* Start *

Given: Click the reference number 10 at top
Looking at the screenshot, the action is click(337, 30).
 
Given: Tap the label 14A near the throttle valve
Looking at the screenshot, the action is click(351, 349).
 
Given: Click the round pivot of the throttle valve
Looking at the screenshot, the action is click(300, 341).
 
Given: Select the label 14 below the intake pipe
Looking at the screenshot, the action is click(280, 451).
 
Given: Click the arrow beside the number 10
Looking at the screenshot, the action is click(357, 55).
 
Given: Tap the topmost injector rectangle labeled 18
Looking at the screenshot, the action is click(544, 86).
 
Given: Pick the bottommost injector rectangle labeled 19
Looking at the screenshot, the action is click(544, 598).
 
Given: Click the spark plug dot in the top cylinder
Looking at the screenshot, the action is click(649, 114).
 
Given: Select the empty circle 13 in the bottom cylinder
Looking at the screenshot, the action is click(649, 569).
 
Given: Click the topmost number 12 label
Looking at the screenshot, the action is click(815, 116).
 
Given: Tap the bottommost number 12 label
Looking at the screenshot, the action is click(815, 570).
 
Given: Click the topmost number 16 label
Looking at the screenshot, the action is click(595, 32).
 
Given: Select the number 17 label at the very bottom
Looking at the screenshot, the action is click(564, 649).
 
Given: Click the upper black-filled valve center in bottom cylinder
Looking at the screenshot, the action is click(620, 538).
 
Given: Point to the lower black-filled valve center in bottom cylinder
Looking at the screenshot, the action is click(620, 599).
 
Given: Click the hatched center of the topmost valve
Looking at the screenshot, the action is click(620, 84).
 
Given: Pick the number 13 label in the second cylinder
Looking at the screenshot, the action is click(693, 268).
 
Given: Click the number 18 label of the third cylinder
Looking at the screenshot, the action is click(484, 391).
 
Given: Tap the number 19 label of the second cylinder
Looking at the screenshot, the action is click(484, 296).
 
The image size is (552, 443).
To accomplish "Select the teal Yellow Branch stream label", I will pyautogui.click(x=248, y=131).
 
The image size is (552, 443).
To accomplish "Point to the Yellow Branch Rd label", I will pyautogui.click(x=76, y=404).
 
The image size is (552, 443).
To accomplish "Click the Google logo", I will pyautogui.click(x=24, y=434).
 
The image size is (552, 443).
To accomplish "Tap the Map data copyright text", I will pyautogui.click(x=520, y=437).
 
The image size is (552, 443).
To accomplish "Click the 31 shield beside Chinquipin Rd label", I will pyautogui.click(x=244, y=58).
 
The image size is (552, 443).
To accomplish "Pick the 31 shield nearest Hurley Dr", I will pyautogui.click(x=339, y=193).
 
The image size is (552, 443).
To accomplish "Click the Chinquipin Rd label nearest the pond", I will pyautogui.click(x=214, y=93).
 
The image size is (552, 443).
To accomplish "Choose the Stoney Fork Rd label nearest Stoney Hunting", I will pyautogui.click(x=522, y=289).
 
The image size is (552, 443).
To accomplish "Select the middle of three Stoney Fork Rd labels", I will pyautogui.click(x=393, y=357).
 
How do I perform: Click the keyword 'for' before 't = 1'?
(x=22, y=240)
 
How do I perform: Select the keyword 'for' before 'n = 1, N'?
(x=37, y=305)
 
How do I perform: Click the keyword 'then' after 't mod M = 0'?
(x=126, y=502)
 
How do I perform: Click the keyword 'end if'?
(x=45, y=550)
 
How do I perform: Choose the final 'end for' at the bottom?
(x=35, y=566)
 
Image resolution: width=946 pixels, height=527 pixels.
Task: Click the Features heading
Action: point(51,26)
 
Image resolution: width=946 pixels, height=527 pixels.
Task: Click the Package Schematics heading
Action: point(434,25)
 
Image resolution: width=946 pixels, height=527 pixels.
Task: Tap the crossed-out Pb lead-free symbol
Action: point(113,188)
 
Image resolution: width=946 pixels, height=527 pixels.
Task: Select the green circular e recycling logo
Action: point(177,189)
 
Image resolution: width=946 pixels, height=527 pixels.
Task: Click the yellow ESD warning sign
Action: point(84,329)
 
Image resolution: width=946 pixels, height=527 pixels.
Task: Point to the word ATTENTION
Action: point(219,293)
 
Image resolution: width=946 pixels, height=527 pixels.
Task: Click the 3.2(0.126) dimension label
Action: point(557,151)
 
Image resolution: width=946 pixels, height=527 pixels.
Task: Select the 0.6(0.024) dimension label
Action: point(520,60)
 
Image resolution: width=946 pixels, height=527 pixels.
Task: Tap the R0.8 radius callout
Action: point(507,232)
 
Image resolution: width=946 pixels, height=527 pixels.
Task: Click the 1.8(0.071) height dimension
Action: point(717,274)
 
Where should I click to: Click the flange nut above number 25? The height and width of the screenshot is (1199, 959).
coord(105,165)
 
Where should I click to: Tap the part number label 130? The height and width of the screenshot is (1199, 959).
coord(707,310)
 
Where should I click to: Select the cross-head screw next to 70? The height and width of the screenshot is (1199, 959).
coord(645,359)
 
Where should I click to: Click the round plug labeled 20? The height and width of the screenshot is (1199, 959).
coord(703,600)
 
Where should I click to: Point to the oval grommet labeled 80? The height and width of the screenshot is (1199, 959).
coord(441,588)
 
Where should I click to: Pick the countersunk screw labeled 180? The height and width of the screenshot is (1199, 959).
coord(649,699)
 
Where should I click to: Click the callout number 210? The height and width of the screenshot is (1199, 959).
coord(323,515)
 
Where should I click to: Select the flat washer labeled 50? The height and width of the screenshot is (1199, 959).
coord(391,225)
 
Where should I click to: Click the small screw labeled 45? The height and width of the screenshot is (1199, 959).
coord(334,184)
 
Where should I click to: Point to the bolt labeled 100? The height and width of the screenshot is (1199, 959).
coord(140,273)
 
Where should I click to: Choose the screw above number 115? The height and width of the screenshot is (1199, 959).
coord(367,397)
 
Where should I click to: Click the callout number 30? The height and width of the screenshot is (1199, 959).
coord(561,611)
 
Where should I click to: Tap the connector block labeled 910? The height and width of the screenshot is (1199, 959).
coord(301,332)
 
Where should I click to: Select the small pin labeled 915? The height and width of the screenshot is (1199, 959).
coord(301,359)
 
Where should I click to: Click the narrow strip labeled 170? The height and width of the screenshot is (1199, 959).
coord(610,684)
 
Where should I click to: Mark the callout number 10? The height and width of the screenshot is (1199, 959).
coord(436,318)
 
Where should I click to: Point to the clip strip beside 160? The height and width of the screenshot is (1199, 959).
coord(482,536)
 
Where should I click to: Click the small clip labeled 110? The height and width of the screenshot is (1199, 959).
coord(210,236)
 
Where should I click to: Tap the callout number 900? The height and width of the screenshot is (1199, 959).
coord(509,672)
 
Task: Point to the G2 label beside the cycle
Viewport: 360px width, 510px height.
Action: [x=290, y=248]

* End *

* What the task asks:
Copy out the part of the items above that opens with the line containing "How do I perform: Choose" and closes with the line containing "Action: point(51,26)", both of those lines included, and raise every coordinate in the answers by 18. Keep all other text as it stands.

* Solved problem:
How do I perform: Choose the final 'end for' at the bottom?
(x=53, y=584)
 
Image resolution: width=946 pixels, height=527 pixels.
Task: Click the Features heading
Action: point(69,44)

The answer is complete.